Tuesday, April 4, 2017

Ryan’s Border Tax Shaky as Trump Ponders Overhaul Plan

We previously posted on March 24, 2017 Breaking News - Possibly No Tax Reform This Year! where we discussed that Warren Payne, a former House Ways and Means Committee policy director now with Mayer Brown LLP, believes that passing tax reform by August will be ‘‘impossible’’ this year.
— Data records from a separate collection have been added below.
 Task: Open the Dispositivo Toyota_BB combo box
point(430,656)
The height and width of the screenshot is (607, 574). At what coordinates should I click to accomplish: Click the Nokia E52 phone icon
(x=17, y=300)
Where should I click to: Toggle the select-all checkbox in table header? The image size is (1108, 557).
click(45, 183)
Rather, he suggested during a conference call March 16 that it is more likely to be addressed in early 2018. We also posted on March 30, 2017 Possible Phase In of Any Potential Border Tax Plan where we discussed that House
Republicans may be bending to political pressure over their most controversial proposal to revamp tax laws, with the leader of the chief tax-writing committee in the House of Representatives saying Wednesday that he is “contemplating significant modifications” to the border-adjusted tax plan.
Now according to Bloomberg Donald Trump’s surprising election and his promise to overhaul the U.S. tax code set off celebrations across corporate America, but some industries had barely applauded before they began gearing up for a fight.

Trump’s win gave Republicans control of the U.S. government for the first time in a decade and quickly drew attention to a tax plan that House Speaker Paul Ryan unveiled last summer with little fanfare. Ryan’s radical tax-code rewrite would replace the corporate income tax with a 20 percent tax on businesses’ domestic sales and imports; their exports would be exempt.
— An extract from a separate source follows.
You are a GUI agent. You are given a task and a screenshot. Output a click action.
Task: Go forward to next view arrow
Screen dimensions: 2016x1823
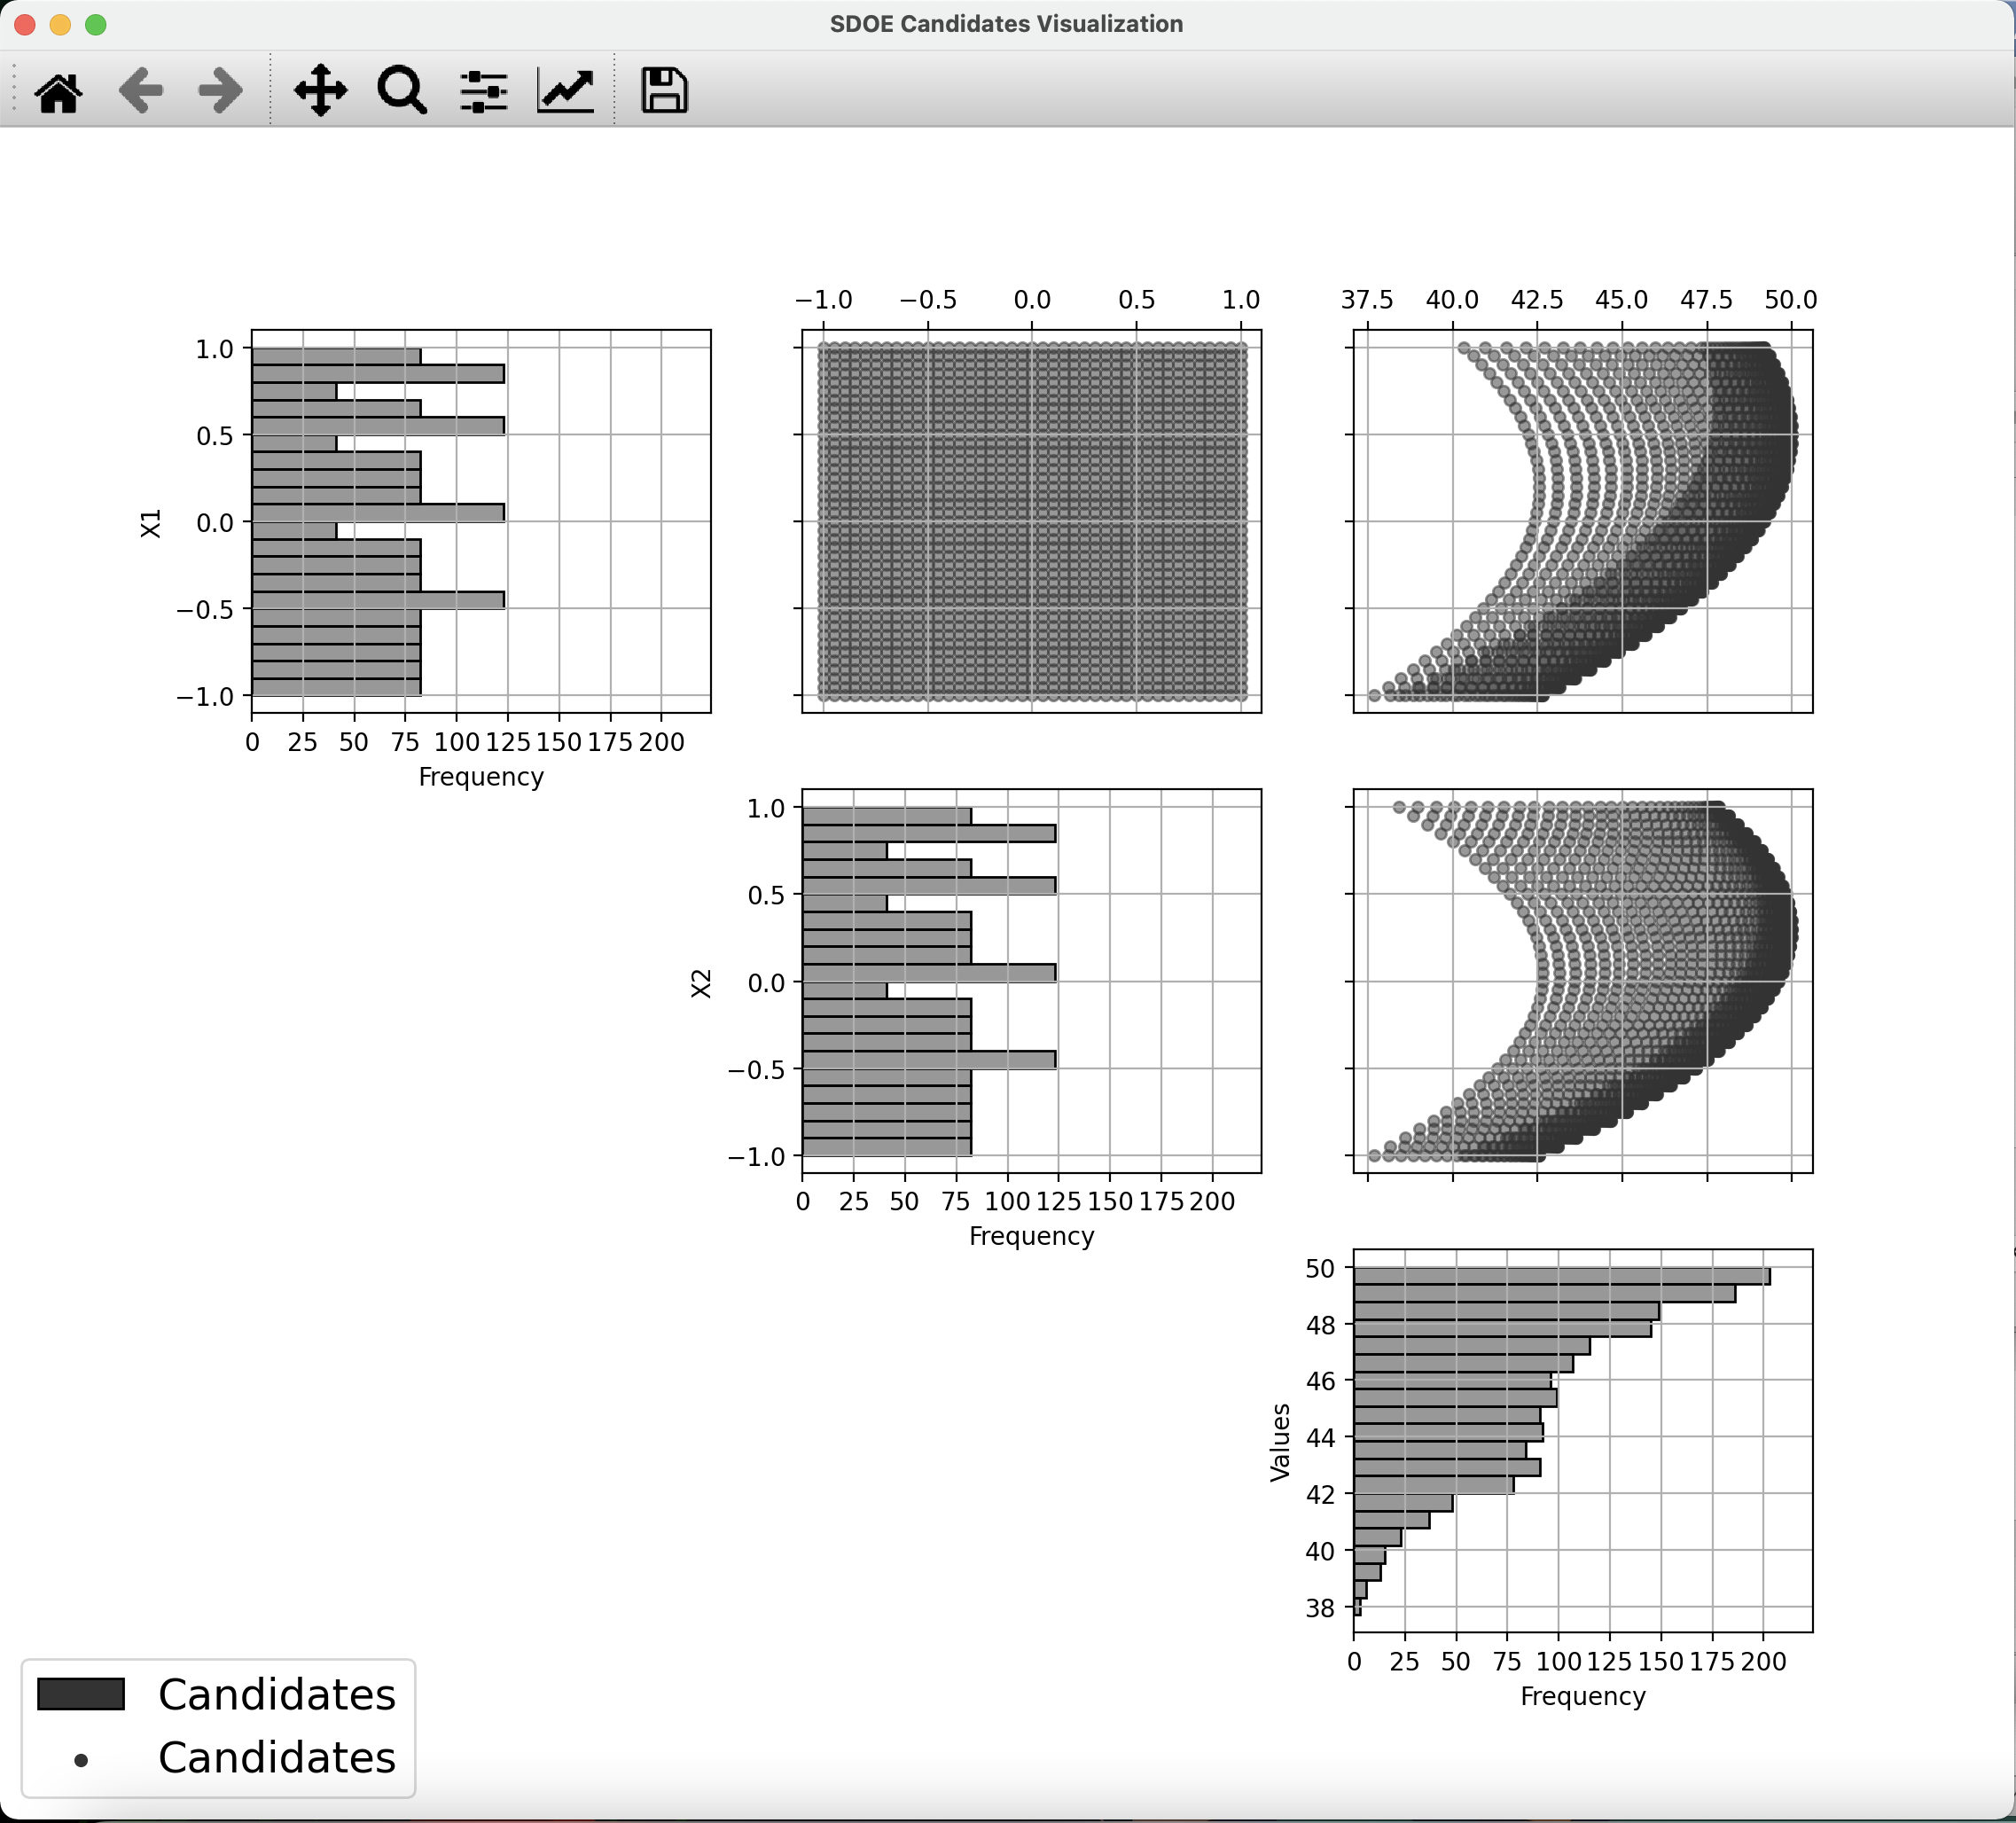(x=220, y=92)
Cue the alarm bells for import-heavy companies like Wal-Mart Stores Inc., Target Corp. and Nike Inc. Retailers, apparel-makers, shoemakers, automakers and others unleashed one of their most robust lobbying and public-relations pushes in recent memory against the so-called “border-adjusted” tax.
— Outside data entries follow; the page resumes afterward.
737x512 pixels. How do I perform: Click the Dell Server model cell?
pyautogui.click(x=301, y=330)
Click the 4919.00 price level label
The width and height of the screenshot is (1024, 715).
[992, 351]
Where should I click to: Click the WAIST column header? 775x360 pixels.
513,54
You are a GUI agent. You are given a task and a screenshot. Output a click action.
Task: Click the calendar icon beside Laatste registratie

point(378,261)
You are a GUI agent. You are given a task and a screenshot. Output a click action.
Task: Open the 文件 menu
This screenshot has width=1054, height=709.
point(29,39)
Buttressed by more than 10,000 phone calls to congressional offices, by a parody-style TV ad that aired during “Saturday Night Live” and by a succession of Republicans who’ve expressed concern about the plan, the opponents’ efforts appear to be winning. So far.
But the action has now shifted to the White House, which will be “driving the train” on tax legislation, Press Secretary Sean Spicer says. There, the picture gets cloudier; lobbyists on both sides of the border-adjustment tax issue say they’re not sure who’ll determine the final contents of the administration’s plan.